Jetzt will das Rathaus einen Livestream anbieten, falls alle Gemeinderäte bei der Vortags-Sitzung am Dienstag zustimmen.

Bauer: "Da ist zunächst zu klären, ob die Ahldorfer überhaupt gute Breitbandverbindungen haben, um den Livestream abrufen zu können!"

Ahldorfs Ortsvorsteher Hartmut Göttler: "Von der Internet-Versorgung in Ahldorf her dürfte das kein Problem sein."

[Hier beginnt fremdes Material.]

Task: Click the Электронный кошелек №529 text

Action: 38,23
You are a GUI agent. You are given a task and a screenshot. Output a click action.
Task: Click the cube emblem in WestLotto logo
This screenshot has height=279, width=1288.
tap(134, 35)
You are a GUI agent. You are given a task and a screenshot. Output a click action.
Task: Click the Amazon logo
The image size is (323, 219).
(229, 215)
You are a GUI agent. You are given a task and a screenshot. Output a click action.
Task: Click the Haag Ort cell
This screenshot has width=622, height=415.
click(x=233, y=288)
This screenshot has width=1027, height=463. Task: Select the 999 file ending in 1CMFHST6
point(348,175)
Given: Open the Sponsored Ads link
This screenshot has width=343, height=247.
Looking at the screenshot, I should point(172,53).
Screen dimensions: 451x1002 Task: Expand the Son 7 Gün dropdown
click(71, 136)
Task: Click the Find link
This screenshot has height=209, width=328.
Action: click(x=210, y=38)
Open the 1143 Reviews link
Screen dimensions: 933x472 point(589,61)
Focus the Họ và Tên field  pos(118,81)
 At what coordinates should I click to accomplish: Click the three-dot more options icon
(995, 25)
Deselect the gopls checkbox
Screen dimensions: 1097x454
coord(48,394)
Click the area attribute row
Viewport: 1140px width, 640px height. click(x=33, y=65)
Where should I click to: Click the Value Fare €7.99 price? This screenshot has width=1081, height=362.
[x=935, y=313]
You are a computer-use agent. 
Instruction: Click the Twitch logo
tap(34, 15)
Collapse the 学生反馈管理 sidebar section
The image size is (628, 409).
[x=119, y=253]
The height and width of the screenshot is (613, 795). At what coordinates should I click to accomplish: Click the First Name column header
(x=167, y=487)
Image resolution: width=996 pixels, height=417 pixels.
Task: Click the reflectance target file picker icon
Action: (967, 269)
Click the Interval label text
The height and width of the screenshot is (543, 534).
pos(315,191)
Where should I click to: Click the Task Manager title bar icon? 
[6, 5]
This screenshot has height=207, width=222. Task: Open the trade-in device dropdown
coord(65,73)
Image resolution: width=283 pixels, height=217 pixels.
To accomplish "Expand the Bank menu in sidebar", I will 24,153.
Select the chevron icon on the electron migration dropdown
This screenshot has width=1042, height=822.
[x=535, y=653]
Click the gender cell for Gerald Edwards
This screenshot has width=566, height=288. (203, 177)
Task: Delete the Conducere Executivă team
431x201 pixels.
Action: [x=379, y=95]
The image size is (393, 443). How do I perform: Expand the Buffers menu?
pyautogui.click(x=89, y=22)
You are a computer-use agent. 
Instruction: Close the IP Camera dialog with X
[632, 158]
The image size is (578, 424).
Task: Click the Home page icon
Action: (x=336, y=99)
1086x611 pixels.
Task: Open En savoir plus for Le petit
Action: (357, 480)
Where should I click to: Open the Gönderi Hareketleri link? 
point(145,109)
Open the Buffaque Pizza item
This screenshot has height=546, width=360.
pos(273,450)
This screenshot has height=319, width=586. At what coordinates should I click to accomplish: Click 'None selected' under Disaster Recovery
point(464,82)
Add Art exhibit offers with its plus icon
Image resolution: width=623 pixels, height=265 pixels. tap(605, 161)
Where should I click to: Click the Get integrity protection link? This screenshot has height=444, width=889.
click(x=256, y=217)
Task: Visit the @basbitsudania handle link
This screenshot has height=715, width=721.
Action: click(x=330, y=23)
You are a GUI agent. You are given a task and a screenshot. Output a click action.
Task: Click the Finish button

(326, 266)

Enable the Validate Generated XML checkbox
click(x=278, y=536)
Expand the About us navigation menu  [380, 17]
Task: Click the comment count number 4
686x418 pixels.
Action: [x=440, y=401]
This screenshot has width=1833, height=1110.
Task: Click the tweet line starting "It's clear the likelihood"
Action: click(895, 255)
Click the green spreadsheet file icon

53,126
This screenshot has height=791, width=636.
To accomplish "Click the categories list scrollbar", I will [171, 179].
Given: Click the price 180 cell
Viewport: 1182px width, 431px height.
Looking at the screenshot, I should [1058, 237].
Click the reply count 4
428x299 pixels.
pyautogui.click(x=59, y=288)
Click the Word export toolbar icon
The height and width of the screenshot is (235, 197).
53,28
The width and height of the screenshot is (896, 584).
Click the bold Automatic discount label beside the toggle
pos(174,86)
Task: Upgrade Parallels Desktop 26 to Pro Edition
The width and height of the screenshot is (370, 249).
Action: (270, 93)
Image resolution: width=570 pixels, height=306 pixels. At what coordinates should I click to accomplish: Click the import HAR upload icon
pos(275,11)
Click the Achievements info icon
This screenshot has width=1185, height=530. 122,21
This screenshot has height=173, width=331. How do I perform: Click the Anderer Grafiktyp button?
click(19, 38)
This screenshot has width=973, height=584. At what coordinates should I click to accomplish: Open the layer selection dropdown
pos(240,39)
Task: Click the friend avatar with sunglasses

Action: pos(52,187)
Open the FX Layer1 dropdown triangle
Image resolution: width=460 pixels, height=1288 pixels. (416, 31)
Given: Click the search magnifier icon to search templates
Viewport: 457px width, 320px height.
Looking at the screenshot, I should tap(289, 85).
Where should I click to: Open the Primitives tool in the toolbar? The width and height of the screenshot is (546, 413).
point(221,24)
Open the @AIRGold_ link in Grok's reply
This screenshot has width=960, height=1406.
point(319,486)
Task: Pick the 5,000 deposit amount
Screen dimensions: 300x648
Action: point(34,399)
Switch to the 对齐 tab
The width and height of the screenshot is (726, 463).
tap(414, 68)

Gibt es für die Bürger dann einen zentralen Punkt, an dem man gemeinsam in Ahldorf den Livestream gucken kann? Ahldorfs Ortsvorsteher Hartmut Göttler: "Eine Möglichkeit für ein zentrales Public Viewing des Gemeinderat-Livestreams wäre in der Halle. In der Kürze der Zeit wäre das durch das erforderliche Hygiene-Konzept allerdings nicht zu organisieren."

Christina Nuss, Sprecherin der BI Hau und Holzwiese: "Man kann sich des Eindrucks nicht erwehren, dass die Stadt so viel macht wie es geht, damit sie die Begegnung mit Bürgern vermeidet, die nicht der Meinung des Rathauses sind."